Wednesday, January 23, 2019

Sanity Checks

To make sure that all the inputs(provided by synthesis team) are complete and not erroneous, we need to ensure the correctness/quality of inputs (netlist/libs/sdc) by means of sanity checks. Few checks are listed below:

a) Netlist check: check_design -netlist

This check which verifies correctness of the netlist.

1. Input pin of a net should not be floating .It may lead to power issues or IR drop in later stages.

2. There should not be any direct connection to Vdd and Vss. It may lead to circuit burns.

3. Multi-driven nets are not allowed in the netlist.

4. No combinational loops should be there, it may lead to meta stable state.

5. There should not be any assign statement.

6. checkUnique checks whether the netlist is unique or multiple instantiation of the same module inside a netlist. It helps to avoid multiple instantiations.

b) Timing check: check_timing

Includes few checks which verifies correctness of SDC. Timing Constraints present inside SDC are given by the synthesis team and check_timing command verifies following:

Unconstrained end points
Missing input output delays
Missing clock definitions
MultiClockDriven registers

Unconstrained end points

If timing paths are unconstrained, the check_timing command only reports the unconstrained endpoints, not the unconstrained start points.

Similarly, for paths constrained only by set_max_delay, set_min_delay, or both rather than set_input_delay and set_output_delay, the check_timing command only reports any unconstrained endpoints, not unconstrained start points.

To check for unconstrained endpoints use: report_timing -exceptions

Missing input output delays and Missing clock definitions may leads to incorrect timing calculations.
set input_delay: Specifies a timing delay from one group of points to another (maybe clock signal ). Define the timing arrival at Input port when clock comes .
set_output_delay: signal must arrive at least the specified amount of time that define by command "set_output_delay" before the clock signal.

MultiClockDriven registers: where same flop get driven by more than a single clock which is logically incorrect. In such cases tool wont be able to decide the correct clock port and may lead to more than single launch and capture edges for the data. Which can further lead to setup and hold violations.

c) Library check

This check verifies, whether physical libraries are consistent with logical libraries or not.
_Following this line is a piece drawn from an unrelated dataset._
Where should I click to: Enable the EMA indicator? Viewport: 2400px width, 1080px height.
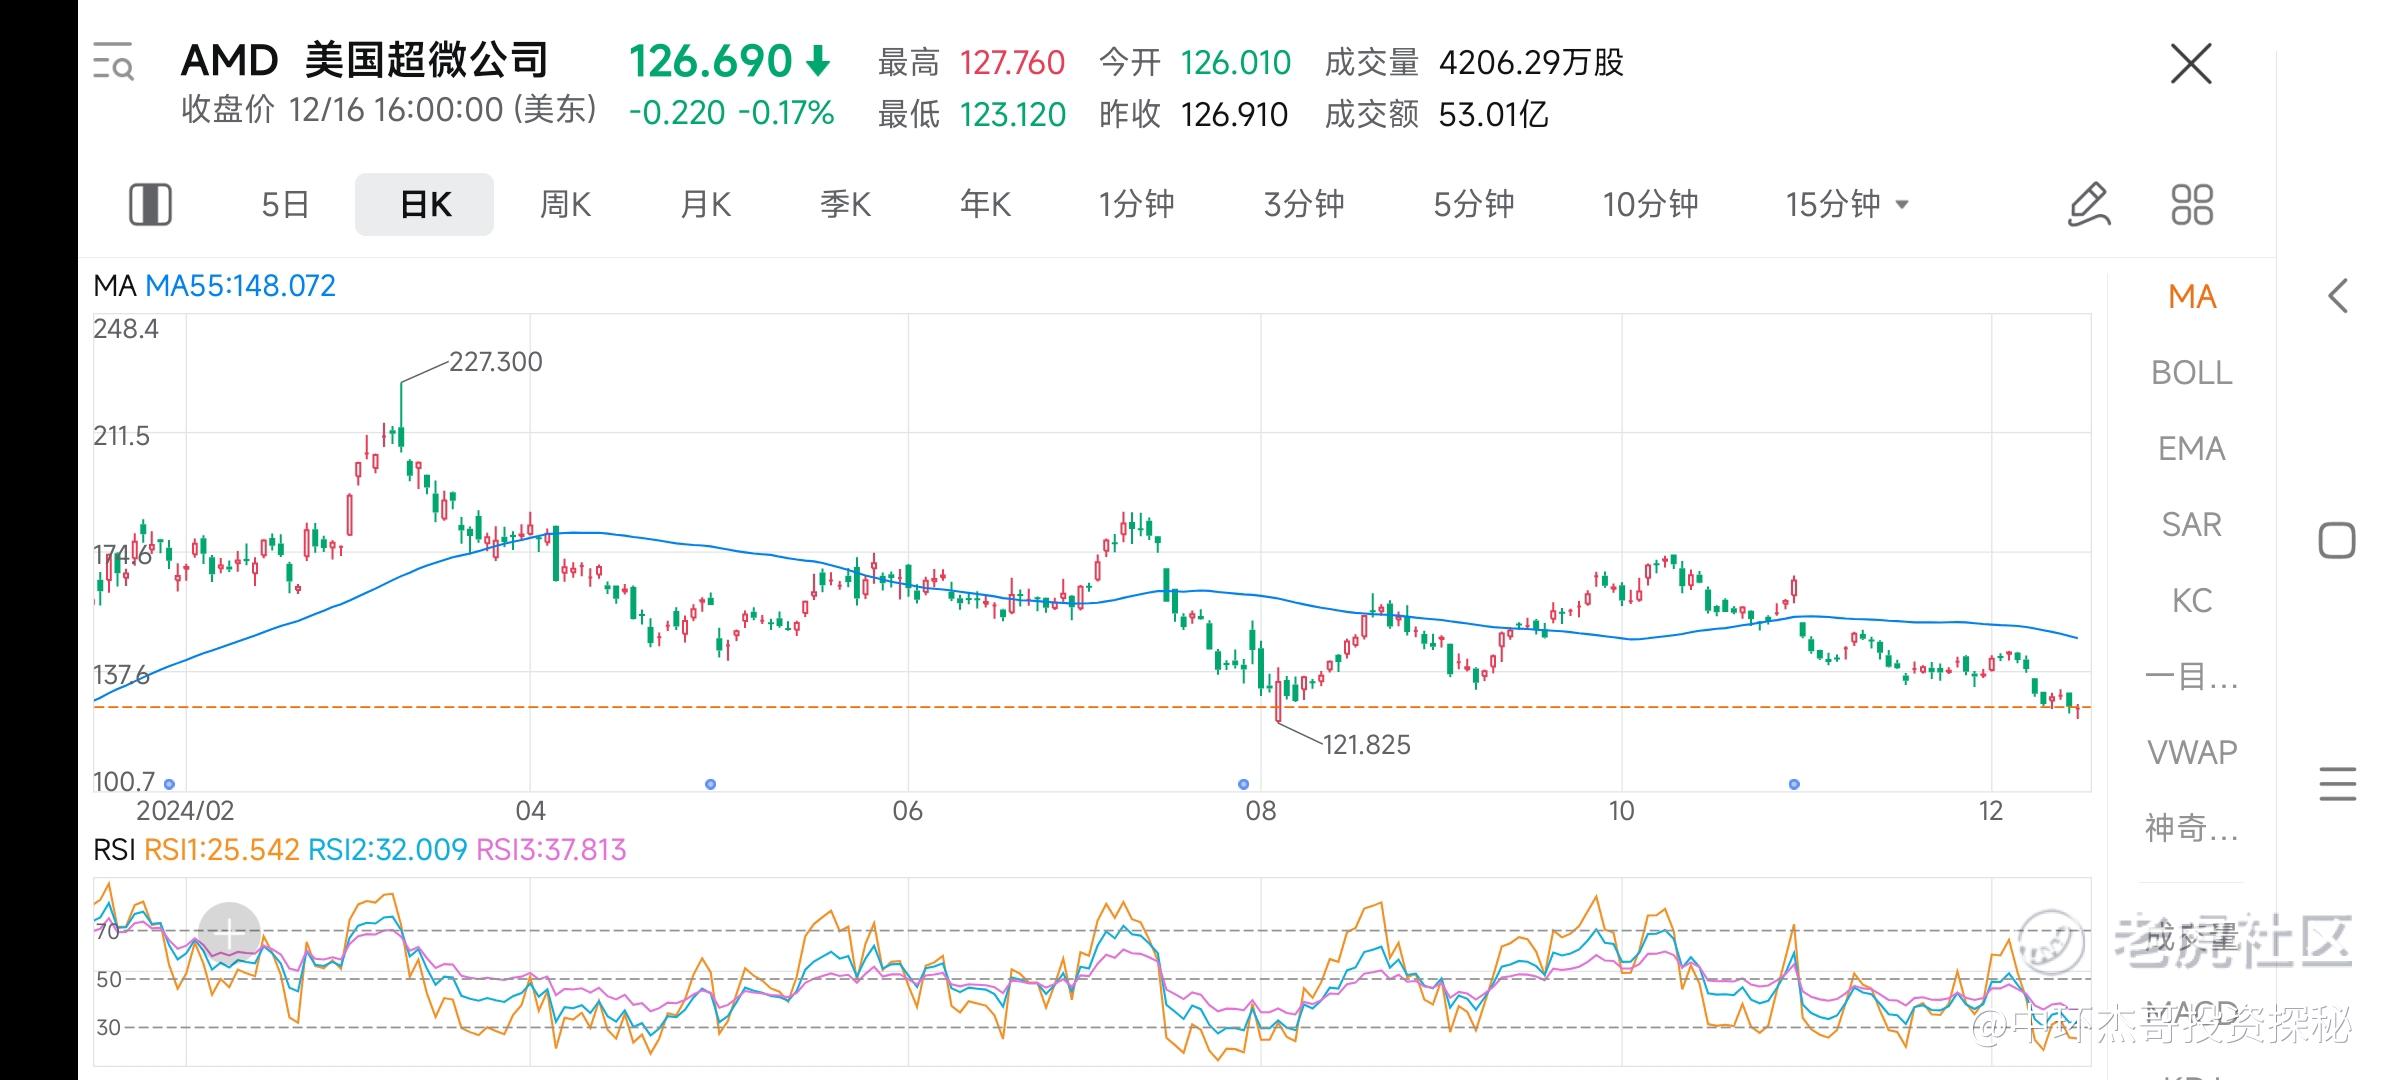[x=2191, y=449]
For any missing libraries check_library command will show black boxes and timing calculation will not be proper.

It checks whether the cells used in the design have been defined in the timing library.If multiple delay corners are being analyzed then each cell needs to be characterized for each corner.

check_design -physicalLibrary : checks physical libraries and reports whether all cells have its corresponding LEF views.

check_design -timingLibrary :checks whether the all cells used in the design have its corresponding timing library.

Tuesday, January 15, 2019

HFN vs CTS

What are High fan out Nets, how do they differ from other nets?

HFN's are the nets which drives more number of load.

we set some max fan out limit by using set_max_fan out.

The nets which have greater than these limits are considered as HFN's.

e.g. Clock, Set/Reset, Scan Enable nets are high fan out nets.

HFNS, high fan out net synthesis is process of buffering the high fanout nets to balance the load.

Since load is directly proportional to Delay(Transition Time and load) ,too much load may effect delay numbers and transition time.

So by buffering this load can be balanced.

HFN (High Fan out Net) Synthesis is performed during placement stage .

Clock is a high fan out net, still buffering is not performed over it. Because it is considered as ideal net.

They are synthesized during CTS separately.

Since both HFNS and CTS has different targets.

CTS is mainly targets for ideal Skew ,Whereas HFNS does not.